BEGIN Source records

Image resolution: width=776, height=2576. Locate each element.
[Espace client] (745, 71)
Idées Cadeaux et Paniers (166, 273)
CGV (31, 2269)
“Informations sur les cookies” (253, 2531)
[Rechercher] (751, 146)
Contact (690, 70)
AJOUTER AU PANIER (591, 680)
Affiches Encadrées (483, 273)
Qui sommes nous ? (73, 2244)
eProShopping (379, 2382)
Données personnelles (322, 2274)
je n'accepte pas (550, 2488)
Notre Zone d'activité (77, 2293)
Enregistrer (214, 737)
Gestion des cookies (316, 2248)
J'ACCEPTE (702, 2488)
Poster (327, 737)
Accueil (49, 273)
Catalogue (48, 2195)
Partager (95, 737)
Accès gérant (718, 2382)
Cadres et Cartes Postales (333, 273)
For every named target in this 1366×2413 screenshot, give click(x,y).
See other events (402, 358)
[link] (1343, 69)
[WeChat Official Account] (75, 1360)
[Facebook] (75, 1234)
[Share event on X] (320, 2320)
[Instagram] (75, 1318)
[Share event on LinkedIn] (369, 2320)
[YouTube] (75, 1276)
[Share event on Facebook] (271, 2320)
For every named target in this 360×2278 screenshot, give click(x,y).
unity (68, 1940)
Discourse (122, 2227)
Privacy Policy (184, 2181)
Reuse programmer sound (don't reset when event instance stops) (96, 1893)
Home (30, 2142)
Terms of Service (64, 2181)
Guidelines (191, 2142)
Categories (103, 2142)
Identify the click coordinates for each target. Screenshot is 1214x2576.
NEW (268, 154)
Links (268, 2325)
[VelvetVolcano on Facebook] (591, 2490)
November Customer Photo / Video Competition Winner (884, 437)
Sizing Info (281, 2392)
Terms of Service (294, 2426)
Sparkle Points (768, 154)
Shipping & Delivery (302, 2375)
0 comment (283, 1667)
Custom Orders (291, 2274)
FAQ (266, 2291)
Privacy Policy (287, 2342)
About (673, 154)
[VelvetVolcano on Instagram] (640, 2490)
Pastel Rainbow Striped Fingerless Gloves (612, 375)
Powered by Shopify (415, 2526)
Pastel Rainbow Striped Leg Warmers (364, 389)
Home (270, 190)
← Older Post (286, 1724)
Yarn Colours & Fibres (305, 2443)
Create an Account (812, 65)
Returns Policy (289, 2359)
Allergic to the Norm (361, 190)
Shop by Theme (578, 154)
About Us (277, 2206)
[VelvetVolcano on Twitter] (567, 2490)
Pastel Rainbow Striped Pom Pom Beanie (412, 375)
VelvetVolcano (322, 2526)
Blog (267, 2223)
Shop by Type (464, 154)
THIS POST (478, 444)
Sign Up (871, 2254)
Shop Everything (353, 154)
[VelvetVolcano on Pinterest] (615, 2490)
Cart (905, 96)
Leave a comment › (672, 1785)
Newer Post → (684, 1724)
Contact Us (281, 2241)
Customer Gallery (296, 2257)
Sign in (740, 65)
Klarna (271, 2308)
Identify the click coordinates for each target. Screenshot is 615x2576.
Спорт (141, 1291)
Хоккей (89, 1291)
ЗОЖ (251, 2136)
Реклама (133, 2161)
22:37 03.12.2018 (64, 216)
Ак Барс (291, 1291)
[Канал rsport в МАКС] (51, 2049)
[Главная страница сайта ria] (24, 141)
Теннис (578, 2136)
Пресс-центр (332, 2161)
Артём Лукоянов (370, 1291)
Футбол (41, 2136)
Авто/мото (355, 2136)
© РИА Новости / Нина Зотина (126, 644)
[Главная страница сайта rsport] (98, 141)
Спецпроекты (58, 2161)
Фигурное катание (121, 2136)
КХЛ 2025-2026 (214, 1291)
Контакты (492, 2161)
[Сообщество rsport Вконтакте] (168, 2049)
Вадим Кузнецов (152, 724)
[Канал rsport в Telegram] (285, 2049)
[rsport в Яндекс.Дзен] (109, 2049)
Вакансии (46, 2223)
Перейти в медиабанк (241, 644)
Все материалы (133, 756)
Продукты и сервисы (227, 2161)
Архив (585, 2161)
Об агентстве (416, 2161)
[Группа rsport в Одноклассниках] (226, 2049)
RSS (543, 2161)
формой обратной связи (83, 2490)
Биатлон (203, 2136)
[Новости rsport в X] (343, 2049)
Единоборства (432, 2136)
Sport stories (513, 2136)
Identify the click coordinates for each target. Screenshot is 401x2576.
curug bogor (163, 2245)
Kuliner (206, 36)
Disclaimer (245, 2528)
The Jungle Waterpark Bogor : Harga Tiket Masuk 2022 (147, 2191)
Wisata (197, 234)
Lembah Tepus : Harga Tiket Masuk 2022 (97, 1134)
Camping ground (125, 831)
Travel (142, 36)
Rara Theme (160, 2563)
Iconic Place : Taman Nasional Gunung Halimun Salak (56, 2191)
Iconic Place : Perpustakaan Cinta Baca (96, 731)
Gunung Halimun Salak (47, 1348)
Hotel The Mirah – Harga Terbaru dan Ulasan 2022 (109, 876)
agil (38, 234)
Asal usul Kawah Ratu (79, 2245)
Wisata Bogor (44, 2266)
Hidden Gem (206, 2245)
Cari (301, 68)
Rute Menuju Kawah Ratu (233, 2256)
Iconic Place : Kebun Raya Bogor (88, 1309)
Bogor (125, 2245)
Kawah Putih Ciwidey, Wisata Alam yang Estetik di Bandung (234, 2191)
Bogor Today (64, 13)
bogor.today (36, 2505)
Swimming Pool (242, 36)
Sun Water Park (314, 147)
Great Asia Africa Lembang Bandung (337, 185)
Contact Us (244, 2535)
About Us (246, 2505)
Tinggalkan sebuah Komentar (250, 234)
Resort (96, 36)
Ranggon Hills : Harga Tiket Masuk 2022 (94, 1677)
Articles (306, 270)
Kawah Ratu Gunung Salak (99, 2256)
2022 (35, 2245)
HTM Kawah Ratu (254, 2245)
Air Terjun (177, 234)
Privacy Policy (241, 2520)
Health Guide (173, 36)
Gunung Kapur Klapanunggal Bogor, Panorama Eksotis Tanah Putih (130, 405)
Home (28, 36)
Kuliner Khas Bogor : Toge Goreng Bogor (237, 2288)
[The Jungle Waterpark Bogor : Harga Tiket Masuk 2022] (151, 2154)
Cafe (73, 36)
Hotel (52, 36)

END Source records

- _Work to complete_: Everything starting at the line containing "bogor.today (36, 2505)" and ending at the line containing "Kawah Ratu Gunung Salak (99, 2256)" in the records above should be repeated exactly, and only that.

- _Response for this exercise_:
bogor.today (36, 2505)
Swimming Pool (242, 36)
Sun Water Park (314, 147)
Great Asia Africa Lembang Bandung (337, 185)
Contact Us (244, 2535)
About Us (246, 2505)
Tinggalkan sebuah Komentar (250, 234)
Resort (96, 36)
Ranggon Hills : Harga Tiket Masuk 2022 (94, 1677)
Articles (306, 270)
Kawah Ratu Gunung Salak (99, 2256)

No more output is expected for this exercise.